Na początku roku do prasy wyciekły informacje na temat zarobków w Narodowym Banku Polskim, ze szczególnym uwzględnieniem pensji ulubionej blondynki prezesa Adama Glapińskiego.
Okazało się, że 39-letnia Martyna Wojciechowska, która karierę polityczną oparła na tym, że nazywa się tak samo jak powszechnie lubiana podróżniczka, otrzymuje pensję w wysokości 49,5 tysiąca złotych.
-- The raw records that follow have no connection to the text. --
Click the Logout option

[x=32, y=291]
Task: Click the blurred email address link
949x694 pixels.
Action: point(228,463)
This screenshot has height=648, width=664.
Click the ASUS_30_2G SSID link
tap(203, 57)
Na dodatek nie bardzo było wiadomo, za co, bo nie ma nawet wykształcenia ekonomicznego, tylko filologiczne.
W NBP piastowała stanowisko "dyrektorki do spraw komunikacji", ale też nie wiadomo, z kim miałaby się komunikować, bo na pewno nie z dziennikarzami. Nie pozostawiła co do tego wątpliwości, nie pojawiając się na konferencji prasowej dotyczącej zarobków w NBP.
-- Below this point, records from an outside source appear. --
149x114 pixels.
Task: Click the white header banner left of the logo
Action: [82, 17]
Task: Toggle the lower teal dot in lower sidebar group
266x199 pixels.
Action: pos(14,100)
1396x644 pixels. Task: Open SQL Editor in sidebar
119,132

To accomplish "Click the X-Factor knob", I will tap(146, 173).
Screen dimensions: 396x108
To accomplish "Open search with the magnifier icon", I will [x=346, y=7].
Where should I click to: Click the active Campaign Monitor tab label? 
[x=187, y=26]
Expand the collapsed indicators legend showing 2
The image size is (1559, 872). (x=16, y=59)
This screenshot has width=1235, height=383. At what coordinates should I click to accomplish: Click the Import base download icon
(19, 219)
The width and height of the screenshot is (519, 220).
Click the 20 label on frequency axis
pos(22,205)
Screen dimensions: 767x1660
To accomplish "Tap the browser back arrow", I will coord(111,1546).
Prezes Prawa i Sprawiedliwości Jarosław Kaczyński strasznie się zdenerwował tym, że sprawą zajęły się media i kazał Glapińskiemu się tłumaczyć. Początkowo Glapiński próbował się stawiać, bo ma przed sobą jeszcze dwa lata kadencji, którą bardzo trudno byłoby mu skrócić lub odwołać ze stanowiska.
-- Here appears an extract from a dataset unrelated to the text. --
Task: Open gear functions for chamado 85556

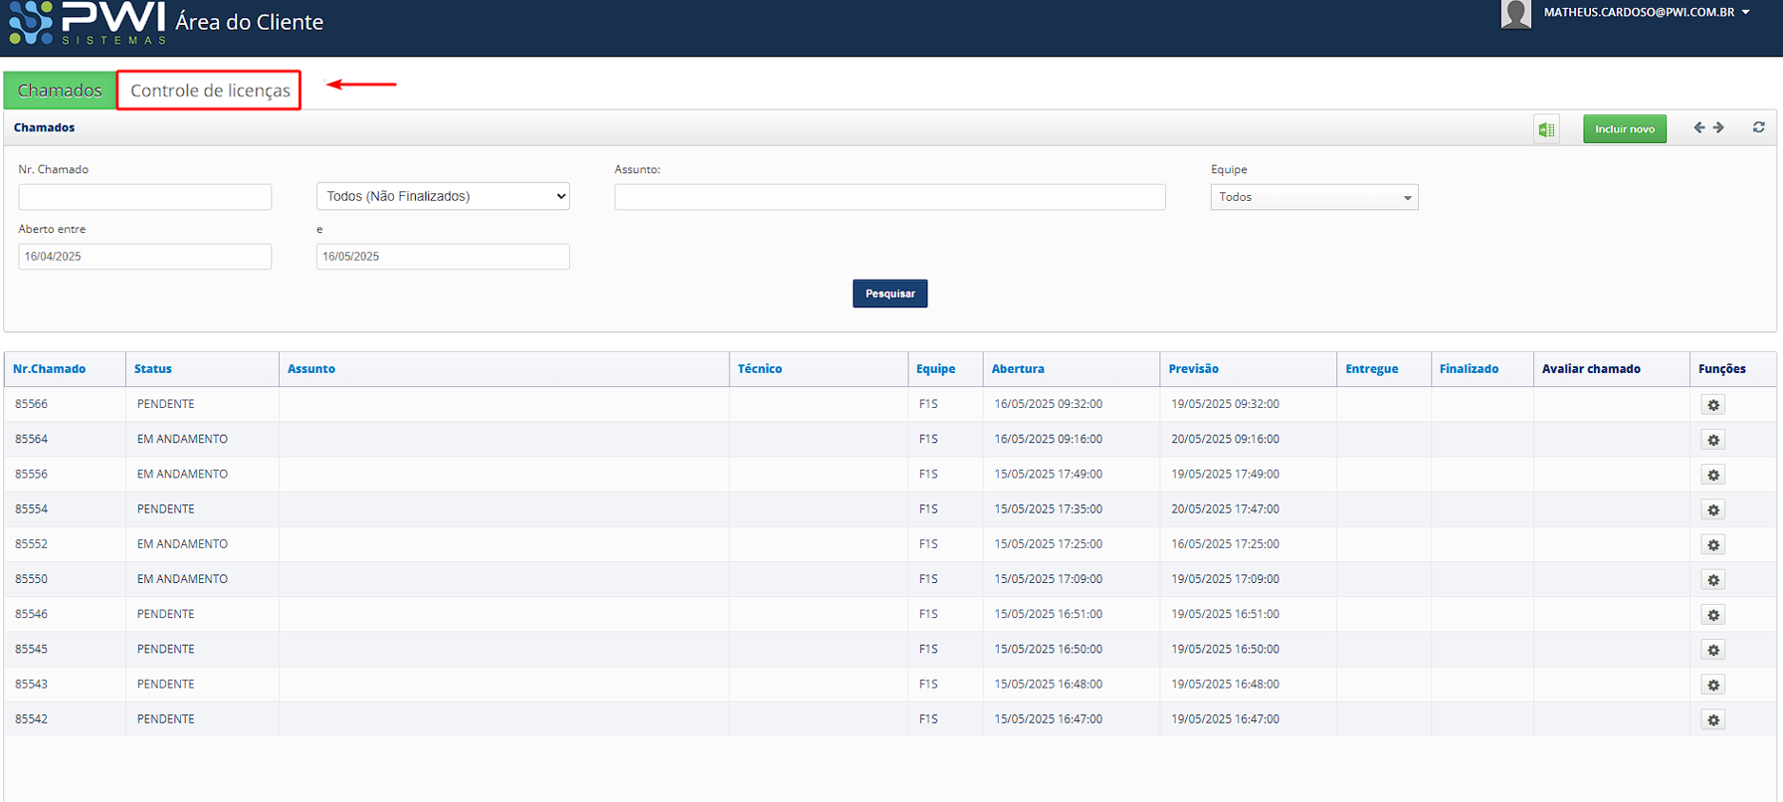Action: pyautogui.click(x=1712, y=475)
W końcu niby położył uszy po sobie i zwołał kilka konferencji prasowych, mających załagodzić skandal, ale w ich trakcie wypowiadał się dość hardo.
Wysokie wynagrodzenia z bankach centralnych są czymś normalnym - wyjaśnił z wyższością. Wszystko, co ostatnio działo się wokół NBP jest oparte na jednym nieporozumieniu - że zarobki w banku centralnym powinny być takiej jak w innych instytucjach państwowych.
Na szczęście, jak podkreśla z dumą pragnący zachować anonimowość pracownik NBP, blond "aniołek prawicy" sam się uniósł honorem i obciął sobie pensję. Wprawdzie dopiero od tego miesiąca, no ale zawsze.
Sama wystąpiła o obniżenie pensji - zachwyca się informator Super Expressu. Nie jest juz najlepiej zarabiającym dyrektorem.
Podatnikom, zrzucającym się na pensję pupilki prezesa, zapewne sprawi ulgę informacja, że pani Martyna od marca zarabia "zaledwie" 23 100 złotych miesięcznie.